CUCUMBER FLOWERS
cucumber flowers

At first, Cucumber vines, Cucumis sativus, usually produce only male flowers. Possibly a reason for that is to get pollinators accustomed to visiting the vines for nectar, before the more valuable and more energy-demanding female flowers need pollinator service. Also, there's no use have female flowers if male flowers aren't handy.

cucumber male flower longitudinal section (Cucumis sativus)

At the left, the main thing to notice about the male flower is that there's nothing there resembling a cucumber.

In that picture, one side of the flower has been removed to provide a view of the blossom's interior. The cluster of items at the top, center are stamens. The whitish, baglike items atop the stamens are anthers, in which pollen is produced. An interesting feature of the anthers is that they adhere to one another by their sides, forming a closed cylinder. Also, at first glance each male cucumber blossom appears to bear only three anthers, but a closer look, with magnification, shows that two sets of two anthers are partly merged, looking like a single anther, so really there are the usual five anthers. The crownlike affair atop the anthers is joined, twisted anther connective. Actually, these are all features of the entire Squash Family, the Cucurbitaceae, to which cucumber vines belong.

Now compare all that with the female flower shown below:

female flower of cucumber, Cucumis sativus

There the corolla and sepals arise atop the prickly inferior ovary, which is the future cucumber. Ovary and corolla are no more than an inch long (2.5 cm) so that ovary has a long way to go before it's a cucumber.
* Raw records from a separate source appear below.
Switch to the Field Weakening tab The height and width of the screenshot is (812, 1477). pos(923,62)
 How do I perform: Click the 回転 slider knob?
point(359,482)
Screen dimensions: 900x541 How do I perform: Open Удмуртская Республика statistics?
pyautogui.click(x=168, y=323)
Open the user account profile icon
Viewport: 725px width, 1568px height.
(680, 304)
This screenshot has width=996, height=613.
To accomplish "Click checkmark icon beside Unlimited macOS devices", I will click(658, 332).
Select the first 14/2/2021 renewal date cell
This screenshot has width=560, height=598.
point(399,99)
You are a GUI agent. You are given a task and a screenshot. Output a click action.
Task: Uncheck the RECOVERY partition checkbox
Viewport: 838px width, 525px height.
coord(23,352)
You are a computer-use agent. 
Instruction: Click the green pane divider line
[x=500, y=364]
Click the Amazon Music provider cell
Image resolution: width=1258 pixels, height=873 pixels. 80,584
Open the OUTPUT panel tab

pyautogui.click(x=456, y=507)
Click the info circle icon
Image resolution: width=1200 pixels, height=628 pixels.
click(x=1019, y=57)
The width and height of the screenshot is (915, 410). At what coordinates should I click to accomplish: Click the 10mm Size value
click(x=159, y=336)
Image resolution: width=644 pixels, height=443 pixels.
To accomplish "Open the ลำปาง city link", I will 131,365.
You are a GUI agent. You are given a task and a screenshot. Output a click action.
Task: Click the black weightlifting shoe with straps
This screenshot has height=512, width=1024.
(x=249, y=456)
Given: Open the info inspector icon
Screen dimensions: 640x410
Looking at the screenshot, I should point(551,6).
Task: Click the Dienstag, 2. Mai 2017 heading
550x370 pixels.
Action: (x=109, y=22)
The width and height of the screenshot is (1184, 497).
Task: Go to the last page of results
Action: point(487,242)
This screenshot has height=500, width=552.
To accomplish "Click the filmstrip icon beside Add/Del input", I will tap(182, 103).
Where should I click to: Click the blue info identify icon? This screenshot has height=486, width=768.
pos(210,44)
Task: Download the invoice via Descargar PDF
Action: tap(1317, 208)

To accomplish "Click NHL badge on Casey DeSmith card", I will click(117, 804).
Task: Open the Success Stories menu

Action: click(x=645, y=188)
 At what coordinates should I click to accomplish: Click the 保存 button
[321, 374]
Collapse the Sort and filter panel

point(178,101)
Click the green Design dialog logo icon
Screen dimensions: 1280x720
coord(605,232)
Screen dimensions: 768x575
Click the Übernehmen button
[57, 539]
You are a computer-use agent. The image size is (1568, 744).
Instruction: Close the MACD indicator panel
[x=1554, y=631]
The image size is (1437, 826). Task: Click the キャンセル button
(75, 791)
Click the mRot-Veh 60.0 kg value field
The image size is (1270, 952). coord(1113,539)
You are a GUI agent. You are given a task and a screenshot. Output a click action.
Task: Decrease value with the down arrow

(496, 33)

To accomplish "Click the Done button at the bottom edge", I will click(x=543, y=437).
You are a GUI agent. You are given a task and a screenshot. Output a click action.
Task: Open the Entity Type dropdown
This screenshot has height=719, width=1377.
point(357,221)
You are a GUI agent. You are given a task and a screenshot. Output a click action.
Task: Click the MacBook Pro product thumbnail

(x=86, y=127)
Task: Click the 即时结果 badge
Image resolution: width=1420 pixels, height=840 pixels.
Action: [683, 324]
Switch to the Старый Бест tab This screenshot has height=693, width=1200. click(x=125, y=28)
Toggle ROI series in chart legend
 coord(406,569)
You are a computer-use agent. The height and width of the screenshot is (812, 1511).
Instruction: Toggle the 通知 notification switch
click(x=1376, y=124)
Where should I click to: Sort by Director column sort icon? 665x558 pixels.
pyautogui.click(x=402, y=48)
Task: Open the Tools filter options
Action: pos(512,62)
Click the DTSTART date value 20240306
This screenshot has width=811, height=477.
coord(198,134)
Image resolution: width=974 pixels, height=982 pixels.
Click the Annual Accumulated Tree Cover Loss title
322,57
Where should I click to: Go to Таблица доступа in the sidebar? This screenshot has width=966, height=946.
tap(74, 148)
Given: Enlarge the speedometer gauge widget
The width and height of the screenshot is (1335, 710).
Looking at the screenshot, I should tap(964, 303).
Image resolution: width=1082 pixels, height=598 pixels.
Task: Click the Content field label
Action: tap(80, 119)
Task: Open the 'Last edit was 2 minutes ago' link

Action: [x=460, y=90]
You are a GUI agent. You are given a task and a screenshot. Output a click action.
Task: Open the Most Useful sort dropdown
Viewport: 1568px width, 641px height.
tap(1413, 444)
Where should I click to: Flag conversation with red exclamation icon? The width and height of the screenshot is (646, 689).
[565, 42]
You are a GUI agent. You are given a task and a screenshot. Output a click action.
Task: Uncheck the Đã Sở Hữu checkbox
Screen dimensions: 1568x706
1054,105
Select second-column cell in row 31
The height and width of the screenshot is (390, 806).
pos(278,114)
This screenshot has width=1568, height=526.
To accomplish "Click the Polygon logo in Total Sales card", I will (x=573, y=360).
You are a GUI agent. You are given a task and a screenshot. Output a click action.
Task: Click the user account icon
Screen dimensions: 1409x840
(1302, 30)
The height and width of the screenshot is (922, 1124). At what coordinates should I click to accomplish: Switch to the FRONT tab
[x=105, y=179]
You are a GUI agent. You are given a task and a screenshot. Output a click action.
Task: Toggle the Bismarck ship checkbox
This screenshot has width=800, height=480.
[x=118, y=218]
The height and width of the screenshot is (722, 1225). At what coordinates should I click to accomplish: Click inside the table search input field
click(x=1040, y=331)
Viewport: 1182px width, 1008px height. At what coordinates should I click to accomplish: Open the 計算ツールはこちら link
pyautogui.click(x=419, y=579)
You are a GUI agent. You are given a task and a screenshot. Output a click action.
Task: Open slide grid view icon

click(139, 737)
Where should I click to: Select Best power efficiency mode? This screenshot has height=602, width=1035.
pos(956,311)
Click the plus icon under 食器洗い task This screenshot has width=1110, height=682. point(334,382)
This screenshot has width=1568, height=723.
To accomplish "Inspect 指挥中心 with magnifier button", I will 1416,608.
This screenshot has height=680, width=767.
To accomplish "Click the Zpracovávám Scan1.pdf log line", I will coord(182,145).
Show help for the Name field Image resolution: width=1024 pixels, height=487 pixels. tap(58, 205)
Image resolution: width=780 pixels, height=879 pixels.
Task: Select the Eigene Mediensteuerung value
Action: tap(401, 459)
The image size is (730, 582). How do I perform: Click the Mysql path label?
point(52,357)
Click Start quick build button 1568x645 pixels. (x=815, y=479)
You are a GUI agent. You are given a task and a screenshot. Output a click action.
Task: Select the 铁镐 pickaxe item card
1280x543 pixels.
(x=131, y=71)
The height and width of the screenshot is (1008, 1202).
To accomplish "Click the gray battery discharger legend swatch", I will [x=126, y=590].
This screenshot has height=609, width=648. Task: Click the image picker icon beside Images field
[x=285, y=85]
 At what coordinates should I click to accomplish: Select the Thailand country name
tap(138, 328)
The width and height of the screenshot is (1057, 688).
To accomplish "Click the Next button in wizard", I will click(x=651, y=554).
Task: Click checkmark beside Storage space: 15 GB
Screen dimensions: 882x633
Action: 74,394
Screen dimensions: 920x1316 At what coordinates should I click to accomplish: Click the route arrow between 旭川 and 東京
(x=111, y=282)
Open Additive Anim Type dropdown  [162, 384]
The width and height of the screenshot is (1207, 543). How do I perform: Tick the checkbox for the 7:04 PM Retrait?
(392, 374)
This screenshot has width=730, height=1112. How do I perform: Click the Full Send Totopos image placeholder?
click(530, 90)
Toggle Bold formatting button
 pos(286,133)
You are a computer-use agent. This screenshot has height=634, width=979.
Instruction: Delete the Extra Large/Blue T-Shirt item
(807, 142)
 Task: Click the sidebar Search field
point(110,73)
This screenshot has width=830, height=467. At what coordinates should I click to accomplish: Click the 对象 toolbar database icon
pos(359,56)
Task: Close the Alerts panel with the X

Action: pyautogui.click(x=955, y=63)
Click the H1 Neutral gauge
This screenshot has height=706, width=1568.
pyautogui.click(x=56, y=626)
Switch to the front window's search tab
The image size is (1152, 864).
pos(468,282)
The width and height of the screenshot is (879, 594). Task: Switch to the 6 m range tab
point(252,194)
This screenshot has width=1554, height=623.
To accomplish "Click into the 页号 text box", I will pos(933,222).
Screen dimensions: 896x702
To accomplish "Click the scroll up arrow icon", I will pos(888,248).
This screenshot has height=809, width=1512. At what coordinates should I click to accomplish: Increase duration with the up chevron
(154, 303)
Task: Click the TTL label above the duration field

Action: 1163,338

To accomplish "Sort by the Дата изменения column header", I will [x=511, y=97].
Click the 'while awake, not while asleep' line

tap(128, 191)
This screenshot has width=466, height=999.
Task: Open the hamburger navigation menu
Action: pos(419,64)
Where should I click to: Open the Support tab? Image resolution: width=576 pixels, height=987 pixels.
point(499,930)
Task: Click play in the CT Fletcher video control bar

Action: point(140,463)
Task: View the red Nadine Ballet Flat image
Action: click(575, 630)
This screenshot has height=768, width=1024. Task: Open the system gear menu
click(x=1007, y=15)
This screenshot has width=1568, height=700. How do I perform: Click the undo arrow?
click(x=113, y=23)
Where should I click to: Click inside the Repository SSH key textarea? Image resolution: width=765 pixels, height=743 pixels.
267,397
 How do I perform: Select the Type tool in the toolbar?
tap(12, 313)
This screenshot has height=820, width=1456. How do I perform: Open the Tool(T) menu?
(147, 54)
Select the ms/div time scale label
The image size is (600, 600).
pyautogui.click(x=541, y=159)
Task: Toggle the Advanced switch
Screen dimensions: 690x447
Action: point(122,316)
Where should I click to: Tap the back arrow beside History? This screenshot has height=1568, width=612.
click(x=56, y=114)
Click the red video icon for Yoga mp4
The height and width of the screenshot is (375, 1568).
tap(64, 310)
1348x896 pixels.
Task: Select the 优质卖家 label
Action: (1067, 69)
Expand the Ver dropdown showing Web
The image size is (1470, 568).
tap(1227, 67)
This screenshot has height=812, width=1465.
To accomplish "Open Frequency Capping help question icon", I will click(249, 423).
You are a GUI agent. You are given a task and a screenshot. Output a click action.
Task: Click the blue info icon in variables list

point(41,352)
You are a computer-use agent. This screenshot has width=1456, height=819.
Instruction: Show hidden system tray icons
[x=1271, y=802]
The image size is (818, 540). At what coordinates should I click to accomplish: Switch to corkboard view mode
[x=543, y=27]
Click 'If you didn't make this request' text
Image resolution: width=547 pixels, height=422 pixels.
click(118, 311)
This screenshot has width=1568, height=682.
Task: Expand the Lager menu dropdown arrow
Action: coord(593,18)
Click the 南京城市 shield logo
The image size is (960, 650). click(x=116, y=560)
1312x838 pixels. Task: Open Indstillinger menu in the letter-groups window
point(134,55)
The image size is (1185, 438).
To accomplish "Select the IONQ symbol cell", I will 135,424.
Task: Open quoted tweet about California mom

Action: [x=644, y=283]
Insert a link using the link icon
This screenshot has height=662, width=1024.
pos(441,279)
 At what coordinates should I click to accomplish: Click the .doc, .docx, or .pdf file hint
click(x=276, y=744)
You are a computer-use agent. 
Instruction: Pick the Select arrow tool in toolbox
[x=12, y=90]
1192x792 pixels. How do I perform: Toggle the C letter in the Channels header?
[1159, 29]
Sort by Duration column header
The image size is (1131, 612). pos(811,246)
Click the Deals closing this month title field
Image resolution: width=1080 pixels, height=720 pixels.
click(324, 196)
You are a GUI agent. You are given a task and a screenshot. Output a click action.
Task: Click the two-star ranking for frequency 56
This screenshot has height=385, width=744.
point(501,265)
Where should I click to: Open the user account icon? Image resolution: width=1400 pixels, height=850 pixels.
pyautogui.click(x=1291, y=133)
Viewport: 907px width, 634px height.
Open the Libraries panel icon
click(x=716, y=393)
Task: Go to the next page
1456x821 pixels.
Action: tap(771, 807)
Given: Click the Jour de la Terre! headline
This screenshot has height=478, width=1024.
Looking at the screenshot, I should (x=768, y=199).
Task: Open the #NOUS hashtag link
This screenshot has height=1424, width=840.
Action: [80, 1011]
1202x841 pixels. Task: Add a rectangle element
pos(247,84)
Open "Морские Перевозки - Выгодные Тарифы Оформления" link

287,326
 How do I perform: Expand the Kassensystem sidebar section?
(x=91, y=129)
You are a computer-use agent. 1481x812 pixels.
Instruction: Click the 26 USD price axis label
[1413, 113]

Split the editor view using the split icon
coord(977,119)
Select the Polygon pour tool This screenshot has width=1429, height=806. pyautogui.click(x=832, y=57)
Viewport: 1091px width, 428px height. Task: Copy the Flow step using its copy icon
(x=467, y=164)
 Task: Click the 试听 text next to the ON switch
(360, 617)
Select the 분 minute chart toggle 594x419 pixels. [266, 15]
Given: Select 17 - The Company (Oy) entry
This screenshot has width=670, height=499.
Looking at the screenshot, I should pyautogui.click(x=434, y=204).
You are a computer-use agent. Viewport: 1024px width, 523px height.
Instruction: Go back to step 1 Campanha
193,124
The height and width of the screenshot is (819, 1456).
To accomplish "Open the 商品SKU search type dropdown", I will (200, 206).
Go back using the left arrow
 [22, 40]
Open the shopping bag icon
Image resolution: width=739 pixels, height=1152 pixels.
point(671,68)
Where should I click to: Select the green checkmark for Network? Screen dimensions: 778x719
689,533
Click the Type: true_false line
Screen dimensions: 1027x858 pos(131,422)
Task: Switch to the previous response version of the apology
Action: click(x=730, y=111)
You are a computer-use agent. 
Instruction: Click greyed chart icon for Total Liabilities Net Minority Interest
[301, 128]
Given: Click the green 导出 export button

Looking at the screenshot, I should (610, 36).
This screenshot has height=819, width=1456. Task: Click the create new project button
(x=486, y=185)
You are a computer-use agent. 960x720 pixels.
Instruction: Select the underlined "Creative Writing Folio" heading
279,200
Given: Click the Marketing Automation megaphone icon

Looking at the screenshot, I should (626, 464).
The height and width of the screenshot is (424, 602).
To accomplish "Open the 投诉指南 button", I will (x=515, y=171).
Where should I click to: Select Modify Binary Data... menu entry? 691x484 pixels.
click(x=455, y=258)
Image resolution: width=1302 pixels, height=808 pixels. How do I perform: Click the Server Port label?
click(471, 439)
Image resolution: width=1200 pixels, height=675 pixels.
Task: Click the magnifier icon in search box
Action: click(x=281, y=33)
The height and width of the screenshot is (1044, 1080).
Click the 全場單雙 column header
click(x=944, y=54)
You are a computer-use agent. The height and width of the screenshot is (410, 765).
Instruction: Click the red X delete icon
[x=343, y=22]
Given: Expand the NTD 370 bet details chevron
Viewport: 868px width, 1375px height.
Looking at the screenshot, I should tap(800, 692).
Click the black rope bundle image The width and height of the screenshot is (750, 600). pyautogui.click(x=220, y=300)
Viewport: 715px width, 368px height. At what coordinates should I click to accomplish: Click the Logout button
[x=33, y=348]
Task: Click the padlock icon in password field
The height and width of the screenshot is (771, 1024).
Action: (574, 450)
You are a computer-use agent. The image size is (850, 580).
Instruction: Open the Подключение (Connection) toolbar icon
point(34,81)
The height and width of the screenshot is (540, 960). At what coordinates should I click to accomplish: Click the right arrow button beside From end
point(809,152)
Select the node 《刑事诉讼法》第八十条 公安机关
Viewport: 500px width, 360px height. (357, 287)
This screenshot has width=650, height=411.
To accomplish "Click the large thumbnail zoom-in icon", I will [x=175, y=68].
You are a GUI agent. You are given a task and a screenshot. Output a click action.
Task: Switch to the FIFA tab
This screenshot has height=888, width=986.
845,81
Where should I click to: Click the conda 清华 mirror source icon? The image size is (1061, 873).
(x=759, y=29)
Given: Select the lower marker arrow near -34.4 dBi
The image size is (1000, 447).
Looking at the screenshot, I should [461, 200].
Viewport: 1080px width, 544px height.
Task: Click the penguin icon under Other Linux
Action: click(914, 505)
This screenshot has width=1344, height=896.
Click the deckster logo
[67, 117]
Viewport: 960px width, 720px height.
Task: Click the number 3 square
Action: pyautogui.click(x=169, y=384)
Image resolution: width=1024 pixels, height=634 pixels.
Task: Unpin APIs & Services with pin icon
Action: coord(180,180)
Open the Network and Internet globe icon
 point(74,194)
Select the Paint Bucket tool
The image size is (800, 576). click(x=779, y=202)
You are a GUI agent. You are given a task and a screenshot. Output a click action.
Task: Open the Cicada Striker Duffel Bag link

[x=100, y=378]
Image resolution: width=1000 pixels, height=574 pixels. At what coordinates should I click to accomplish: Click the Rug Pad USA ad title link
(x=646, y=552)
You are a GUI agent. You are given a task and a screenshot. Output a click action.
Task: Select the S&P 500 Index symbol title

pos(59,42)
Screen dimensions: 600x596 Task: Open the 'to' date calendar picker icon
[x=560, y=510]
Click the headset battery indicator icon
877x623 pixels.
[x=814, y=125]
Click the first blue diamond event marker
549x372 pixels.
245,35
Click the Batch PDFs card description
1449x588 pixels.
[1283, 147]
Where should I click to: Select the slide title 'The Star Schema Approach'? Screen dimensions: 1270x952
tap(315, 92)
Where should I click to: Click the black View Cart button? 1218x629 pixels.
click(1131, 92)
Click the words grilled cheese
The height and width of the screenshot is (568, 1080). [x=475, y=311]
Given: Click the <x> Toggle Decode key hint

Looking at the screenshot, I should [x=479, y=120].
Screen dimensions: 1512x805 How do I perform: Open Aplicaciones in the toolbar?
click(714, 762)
The big Squash Family embraces not only many kinds of squashes and cucumbers but also pumpkins, gourds, watermelons, and many other things most of us have never heard of (squirting-cucumbers and balsam-pears, for instance), so what features distinguish the cucumber species from all other members of the family?

Unlike gourds, cucumbers are "pepos" -- fleshy, mostly edible fruits that don't split when mature. Unlike some pepos, however, cucumbers contain many seeds. Unlike squash and pumpkin flowers, whose corollas are bell-shaped with grown-together corolla lobes, cucumber corolla lobes are separate from one another almost or quite to their bases.

Another distinguishing feature of cucumber vines is that their tendrils are "simple" -- instead of being branched as in some genera. Tendrils of vines of pumpkins and squash, for instance, are branched.